EXERCISE:
Rewrite all of the rows below, replacing "GUI agent" with "interface agent" everywhere it occurs and leaving everything else unchanged.

SUPPLIED RECORDS:
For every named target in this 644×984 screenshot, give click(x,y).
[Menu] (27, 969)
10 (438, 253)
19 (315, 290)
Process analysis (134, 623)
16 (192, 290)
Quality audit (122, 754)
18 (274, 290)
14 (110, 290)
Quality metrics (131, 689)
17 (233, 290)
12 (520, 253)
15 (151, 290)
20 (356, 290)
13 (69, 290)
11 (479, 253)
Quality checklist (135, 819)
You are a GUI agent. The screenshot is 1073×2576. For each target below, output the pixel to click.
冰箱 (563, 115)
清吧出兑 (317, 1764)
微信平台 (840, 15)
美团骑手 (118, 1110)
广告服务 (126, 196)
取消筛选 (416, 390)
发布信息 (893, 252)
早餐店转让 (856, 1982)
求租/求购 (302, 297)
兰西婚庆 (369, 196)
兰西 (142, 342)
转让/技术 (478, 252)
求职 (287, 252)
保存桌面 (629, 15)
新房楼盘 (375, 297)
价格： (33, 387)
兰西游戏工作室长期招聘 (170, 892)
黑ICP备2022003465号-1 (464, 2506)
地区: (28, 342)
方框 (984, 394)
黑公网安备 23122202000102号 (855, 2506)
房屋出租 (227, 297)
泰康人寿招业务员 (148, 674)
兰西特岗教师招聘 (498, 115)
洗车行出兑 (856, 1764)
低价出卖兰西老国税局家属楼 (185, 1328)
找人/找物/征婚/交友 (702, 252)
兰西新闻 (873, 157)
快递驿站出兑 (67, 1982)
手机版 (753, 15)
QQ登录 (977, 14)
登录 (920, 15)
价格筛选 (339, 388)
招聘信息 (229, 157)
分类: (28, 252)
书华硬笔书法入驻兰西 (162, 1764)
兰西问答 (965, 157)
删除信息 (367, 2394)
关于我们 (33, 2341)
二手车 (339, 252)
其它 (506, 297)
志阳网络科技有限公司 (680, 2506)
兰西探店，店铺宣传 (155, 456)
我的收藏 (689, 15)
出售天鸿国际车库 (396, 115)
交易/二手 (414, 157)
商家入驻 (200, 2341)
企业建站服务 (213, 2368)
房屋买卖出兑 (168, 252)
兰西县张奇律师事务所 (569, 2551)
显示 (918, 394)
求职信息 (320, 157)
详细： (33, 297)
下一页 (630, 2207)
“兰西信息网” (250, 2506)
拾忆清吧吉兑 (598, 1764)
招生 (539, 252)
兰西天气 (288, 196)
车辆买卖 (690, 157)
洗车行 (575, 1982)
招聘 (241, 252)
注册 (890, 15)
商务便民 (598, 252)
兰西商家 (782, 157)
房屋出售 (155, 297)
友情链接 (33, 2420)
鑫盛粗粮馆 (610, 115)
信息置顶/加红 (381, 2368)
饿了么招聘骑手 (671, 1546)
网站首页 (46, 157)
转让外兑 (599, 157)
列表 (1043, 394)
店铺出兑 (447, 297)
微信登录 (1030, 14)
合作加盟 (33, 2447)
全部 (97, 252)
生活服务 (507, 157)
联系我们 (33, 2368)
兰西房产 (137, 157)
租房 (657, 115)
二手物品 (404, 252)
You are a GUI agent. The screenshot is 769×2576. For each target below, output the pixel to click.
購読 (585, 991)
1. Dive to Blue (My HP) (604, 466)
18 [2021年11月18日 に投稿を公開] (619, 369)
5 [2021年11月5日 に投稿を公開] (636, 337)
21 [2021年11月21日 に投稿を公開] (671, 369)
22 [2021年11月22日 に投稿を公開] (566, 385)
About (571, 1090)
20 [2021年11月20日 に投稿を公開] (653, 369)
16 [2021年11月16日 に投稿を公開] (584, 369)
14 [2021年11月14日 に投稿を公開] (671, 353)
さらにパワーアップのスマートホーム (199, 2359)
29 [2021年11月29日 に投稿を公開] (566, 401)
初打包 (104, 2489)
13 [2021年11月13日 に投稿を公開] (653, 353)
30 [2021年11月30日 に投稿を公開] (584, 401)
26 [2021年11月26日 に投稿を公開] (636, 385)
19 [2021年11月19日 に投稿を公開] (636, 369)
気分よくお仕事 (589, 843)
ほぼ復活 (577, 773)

FINISHED TASK:
For every named target in this 644×984 screenshot, give click(x,y).
[Menu] (27, 969)
10 (438, 253)
19 (315, 290)
Process analysis (134, 623)
16 (192, 290)
Quality audit (122, 754)
18 (274, 290)
14 (110, 290)
Quality metrics (131, 689)
17 (233, 290)
12 (520, 253)
15 (151, 290)
20 (356, 290)
13 (69, 290)
11 (479, 253)
Quality checklist (135, 819)
You are a interface agent. The screenshot is 1073×2576. For each target below, output the pixel to click.
冰箱 (563, 115)
清吧出兑 (317, 1764)
微信平台 (840, 15)
美团骑手 (118, 1110)
广告服务 (126, 196)
取消筛选 (416, 390)
发布信息 (893, 252)
早餐店转让 (856, 1982)
求租/求购 (302, 297)
兰西婚庆 (369, 196)
兰西 (142, 342)
转让/技术 (478, 252)
求职 (287, 252)
保存桌面 (629, 15)
新房楼盘 (375, 297)
价格： (33, 387)
兰西游戏工作室长期招聘 (170, 892)
黑ICP备2022003465号-1 (464, 2506)
地区: (28, 342)
方框 (984, 394)
黑公网安备 23122202000102号 (855, 2506)
房屋出租 (227, 297)
泰康人寿招业务员 (148, 674)
兰西特岗教师招聘 (498, 115)
洗车行出兑 (856, 1764)
低价出卖兰西老国税局家属楼 (185, 1328)
找人/找物/征婚/交友 (702, 252)
兰西新闻 (873, 157)
快递驿站出兑 (67, 1982)
手机版 (753, 15)
QQ登录 (977, 14)
登录 (920, 15)
价格筛选 (339, 388)
招聘信息 (229, 157)
分类: (28, 252)
书华硬笔书法入驻兰西 (162, 1764)
兰西问答 (965, 157)
删除信息 (367, 2394)
关于我们 (33, 2341)
二手车 (339, 252)
其它 (506, 297)
志阳网络科技有限公司 (680, 2506)
兰西探店，店铺宣传 (155, 456)
我的收藏 (689, 15)
出售天鸿国际车库 (396, 115)
交易/二手 (414, 157)
商家入驻 (200, 2341)
企业建站服务 (213, 2368)
房屋买卖出兑 (168, 252)
兰西县张奇律师事务所 (569, 2551)
显示 (918, 394)
求职信息 (320, 157)
详细： (33, 297)
下一页 (630, 2207)
“兰西信息网” (250, 2506)
拾忆清吧吉兑 (598, 1764)
招生 (539, 252)
兰西天气 (288, 196)
车辆买卖 (690, 157)
洗车行 (575, 1982)
招聘 (241, 252)
注册 (890, 15)
商务便民 (598, 252)
兰西商家 (782, 157)
房屋出售 (155, 297)
友情链接 (33, 2420)
鑫盛粗粮馆 (610, 115)
信息置顶/加红 (381, 2368)
饿了么招聘骑手 (671, 1546)
网站首页 (46, 157)
转让外兑 (599, 157)
列表 (1043, 394)
店铺出兑 (447, 297)
微信登录 (1030, 14)
合作加盟 (33, 2447)
全部 (97, 252)
生活服务 (507, 157)
联系我们 (33, 2368)
兰西房产 (137, 157)
租房 (657, 115)
二手物品 (404, 252)
You are a interface agent. The screenshot is 769×2576. For each target below, output the pixel to click.
購読 (585, 991)
1. Dive to Blue (My HP) (604, 466)
18 [2021年11月18日 に投稿を公開] (619, 369)
5 [2021年11月5日 に投稿を公開] (636, 337)
21 [2021年11月21日 に投稿を公開] (671, 369)
22 [2021年11月22日 に投稿を公開] (566, 385)
About (571, 1090)
20 [2021年11月20日 に投稿を公開] (653, 369)
16 [2021年11月16日 に投稿を公開] (584, 369)
14 [2021年11月14日 に投稿を公開] (671, 353)
さらにパワーアップのスマートホーム (199, 2359)
29 [2021年11月29日 に投稿を公開] (566, 401)
初打包 (104, 2489)
13 [2021年11月13日 に投稿を公開] (653, 353)
30 [2021年11月30日 に投稿を公開] (584, 401)
26 [2021年11月26日 に投稿を公開] (636, 385)
19 [2021年11月19日 に投稿を公開] (636, 369)
気分よくお仕事 (589, 843)
ほぼ復活 (577, 773)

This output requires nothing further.